◆ **演習課題**
[a] 大阪学芸高校に関する文章によれば、同校は96年に校名をどのように変更しましたか。
[b] 大阪学芸高校に関する文章を、最後の文の後から書き継いでください。

大阪学芸高校は、近年、関関同立への合格実績を着実に伸ばしている(図1)。その効果によって、2006年度の高校入試では志願者が2000名以上集まった。しかし、6年前の00年度、大阪学芸高校は危機的な状況にあった。この年、入学者数が激減し、1学年11〜13クラスだったのが8クラスに減ってしまった。
「このままでは学校の存続も危うい」
教頭の近藤永先生は、危機感を募らせていた1人だった。
「進学校でもない。スポーツも強くない。宗教のバックボーンもなく、大学の付属校でもない。学校の特長がなかったのです。少子化の影響で徐々に入学者が減っていましたが、00年度に1学年300名を割り、多くの教師が危機感を抱きました」
それまで何も手を打たなかったわけではない。96年に校名を成器高校から現在の大阪学芸高校へと変え、98年には男女共学の国際コースを新設した。しかし、それらの改革は、志願者増の決め手にはならなかった。

◆ **データ行**
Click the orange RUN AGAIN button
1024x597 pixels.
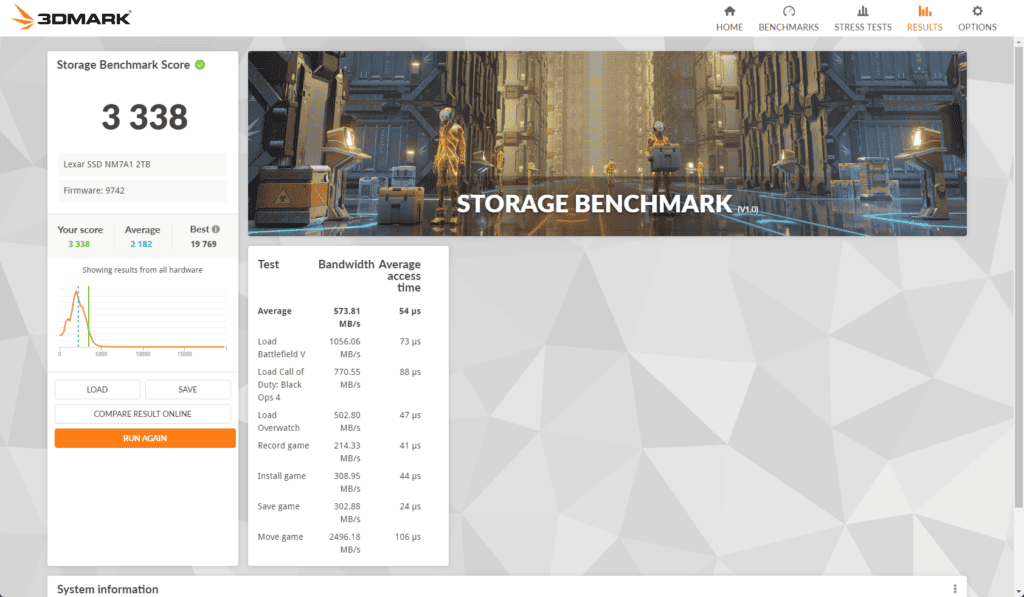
--
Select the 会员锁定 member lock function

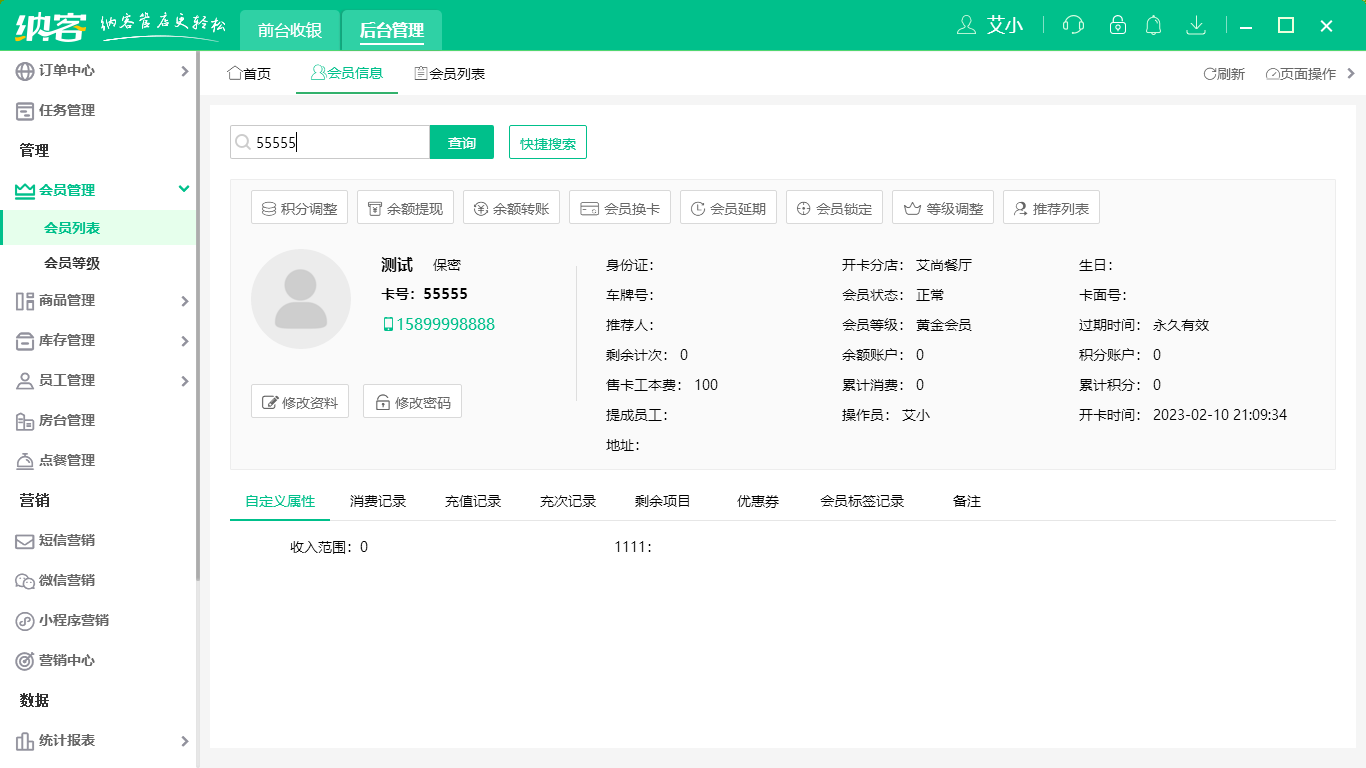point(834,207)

◆ **課題別解答**
[a] 成器高校から大阪学芸高校へと変更しました。

[b]
危機感を抱いたのは、現場の教師だけではない。理事会は二つの改革ビジョンを打ち出した。一つは、進学校化だ。特に関関同立の実績向上を目指し、当時22名だった合格者を「5年後50名、10年後100名にする」と数値目標を掲げた。二つめは組織改革だ。当時を知る教師たちは「激しい議論を交わした」と口を揃える。
「本校は校長と教頭以外の教師は横並びの組織でした。それを『特進コース』と『進学コース』それぞれに教頭を置き、学年主任や各分掌の部長を中間管理職と位置づけました。このメンバーで校務会議を運営し、学校の方針を決めるという形に変えたのです。その過程では、ときには激しい議論もありました」(近藤教頭)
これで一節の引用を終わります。